(post longo e eventualmente desmobilizador para quem se desinteressa destas coisas...)
"Que reabilitação se pretende para o conjunto dos bairros históricos de Lisboa, mais concretamente para Alfama? Das opiniões escritas, feitas letra de lei, parece-me evidente presidir a toda a oficial filosofia de reabilitação um conceito de respeito pela matriz histórica do existente, não só no edificado como nas relações sociais de habitação e vivência do bairro, que se cristaliza na vontade de refazer mimeticamente, sejam os métodos construtivos e arquitectónicos, sejam os volumes, os espaços e relações interiores das habitações, sejam ainda os direitos adquiridos de moradores e ocupantes.
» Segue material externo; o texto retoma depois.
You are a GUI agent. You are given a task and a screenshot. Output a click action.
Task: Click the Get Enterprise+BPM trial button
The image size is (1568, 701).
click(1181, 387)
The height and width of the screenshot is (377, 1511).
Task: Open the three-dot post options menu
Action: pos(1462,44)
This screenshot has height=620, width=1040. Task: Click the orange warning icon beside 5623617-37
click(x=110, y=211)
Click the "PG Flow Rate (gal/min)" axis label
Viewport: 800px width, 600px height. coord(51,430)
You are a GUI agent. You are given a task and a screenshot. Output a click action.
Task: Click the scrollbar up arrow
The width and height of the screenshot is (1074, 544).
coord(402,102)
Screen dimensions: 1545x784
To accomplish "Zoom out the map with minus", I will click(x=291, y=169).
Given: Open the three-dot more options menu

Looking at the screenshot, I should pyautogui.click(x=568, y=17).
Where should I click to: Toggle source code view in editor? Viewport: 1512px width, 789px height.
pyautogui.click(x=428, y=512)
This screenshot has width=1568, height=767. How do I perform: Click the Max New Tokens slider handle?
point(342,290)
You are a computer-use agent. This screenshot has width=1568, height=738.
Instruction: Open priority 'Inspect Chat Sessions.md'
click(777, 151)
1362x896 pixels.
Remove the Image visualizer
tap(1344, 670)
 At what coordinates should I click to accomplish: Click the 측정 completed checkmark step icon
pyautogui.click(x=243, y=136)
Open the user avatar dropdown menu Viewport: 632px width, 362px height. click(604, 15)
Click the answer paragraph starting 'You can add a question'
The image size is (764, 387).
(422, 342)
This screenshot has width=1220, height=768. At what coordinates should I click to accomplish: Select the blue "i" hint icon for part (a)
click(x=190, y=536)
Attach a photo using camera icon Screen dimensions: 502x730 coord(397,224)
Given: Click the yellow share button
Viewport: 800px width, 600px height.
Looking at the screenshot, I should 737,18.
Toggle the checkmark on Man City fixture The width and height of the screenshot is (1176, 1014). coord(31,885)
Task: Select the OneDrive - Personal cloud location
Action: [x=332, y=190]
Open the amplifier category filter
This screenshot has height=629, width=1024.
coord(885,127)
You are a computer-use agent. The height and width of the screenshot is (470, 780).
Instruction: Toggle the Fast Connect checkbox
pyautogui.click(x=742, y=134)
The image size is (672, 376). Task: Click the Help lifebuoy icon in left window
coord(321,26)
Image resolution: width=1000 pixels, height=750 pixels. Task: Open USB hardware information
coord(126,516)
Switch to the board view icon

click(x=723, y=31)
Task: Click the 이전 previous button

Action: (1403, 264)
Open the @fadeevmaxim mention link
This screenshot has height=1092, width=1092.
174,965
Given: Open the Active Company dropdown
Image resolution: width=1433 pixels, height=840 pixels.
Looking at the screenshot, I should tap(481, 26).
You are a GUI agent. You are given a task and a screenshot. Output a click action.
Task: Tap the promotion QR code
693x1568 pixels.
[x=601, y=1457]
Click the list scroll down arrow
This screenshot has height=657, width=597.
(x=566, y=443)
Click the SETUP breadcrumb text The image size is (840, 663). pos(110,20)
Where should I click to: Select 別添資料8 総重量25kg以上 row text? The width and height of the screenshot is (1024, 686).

Ora tal orientação, louvável numa base de obediência ao que as diversas disciplinas envolvidas defendem como imprescindível – a memória histórica, a verdade arquitectónica, a originalidade sociológica -, torna-se praticamente impossível de completar, seja quando se sobrepõem as diversas visões entre si, seja quando se confrontam os limites do existente com a regulamentação nacional actualmente em vigor, seja ela no domínio da qualidade mínima do espaço habitacional (nomeadamente o RGEU, nomeadamente as áreas mínimas permitidas), na segurança das estruturas (Eurocódigos, Regulamento de Segurança de Acções, resistência dos edifícios a solicitações sísmicas), nos padrões actuais de conforto e segurança dos edifícios de habitação e não só (regulamentos respeitantes às diversas redes de infra-estruturas, RCCTE, Regulamento do Ruído), para mencionar algumas das condicionantes com que actualmente o Estado confronta e defende os seus cidadãos nesta área, no intuito louvável de capacitar o parque edificado nacional com condições que reflictam o progresso dos tempos, em contraponto aos tempos passados onde a norma na arquitectura civil era a de edifícios com condições de habitabilidade que negavam aos mesmos característica primordial de abrigo que os deveria caracterizar.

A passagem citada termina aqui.